** Exercise details **
Please retype, character for character, the portion of the entries below that runs from the line containing "Regenerate the chat" to the last line.

** Task inputs **
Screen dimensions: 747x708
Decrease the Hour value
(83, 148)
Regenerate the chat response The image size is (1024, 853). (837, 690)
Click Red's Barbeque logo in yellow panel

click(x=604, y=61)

** Reply **
Regenerate the chat response The image size is (1024, 853). (837, 690)
Click Red's Barbeque logo in yellow panel

click(x=604, y=61)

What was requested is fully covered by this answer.